Who is Justin Bieber? Yes, he's a young singing sensation. Yes, he looks like more of a lesbian than every single lesbian that I know. Yes, young girls want him even though they don't technically know what they want yet. They're the same young girls who would do anything for Robert Pattinson. Is that cute? That whole legions of pre-pre-pubescent girls declare their LOVE for whoever it is decided they should LOVE? Pedobear says yes. I say no.
The parents who won't let their children eat anything that isn't organic, who ban them from playing in the street because there must be hundreds of kidnappers everywhere, who wouldn't let their kids build a den unless it was furnished by Laura Ashley...they're the same parents who would happily let their children share a bed with Michael Jackson because it's Michael Jackson! or queue in the rain for days to get a glimpse of Justin Bieber and possibly talk with him possibly kiss possibly sex possibly someone famous in the family!!!!!1!!!1!!!
besides which, Bieber just looks like an unformed foetus.
And he always talks about dating girls and stuff, but he probably prefers to play with his action men. Or Barbies.
I used to have a Barbie. I got told to give it away. I've never forgiven my parents for that. Never forget.

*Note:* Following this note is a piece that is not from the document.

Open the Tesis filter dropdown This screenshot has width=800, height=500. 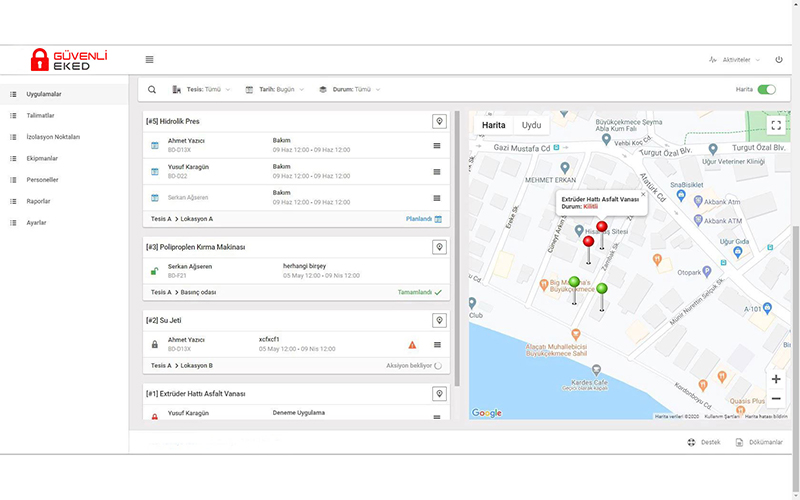tap(202, 90)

OH, also my favourite monkey toy. It was called Monkey and they distracted me with a new monkey toy, I dropped Monkey and they threw it away. Yes, it was old and manky, but my little brother still has his childhood toy which has been fixed and washed and restuffed and everything. My older brother still has his. This shouldn't affect me, but it does. Now I'm left with Little Monkey.
I hate Little Monkey.
And I mourn Monkey.
Anyway. I don't know who Justin Bieber is. I don't want to hear him sing. I want him to go away, please. Thanks.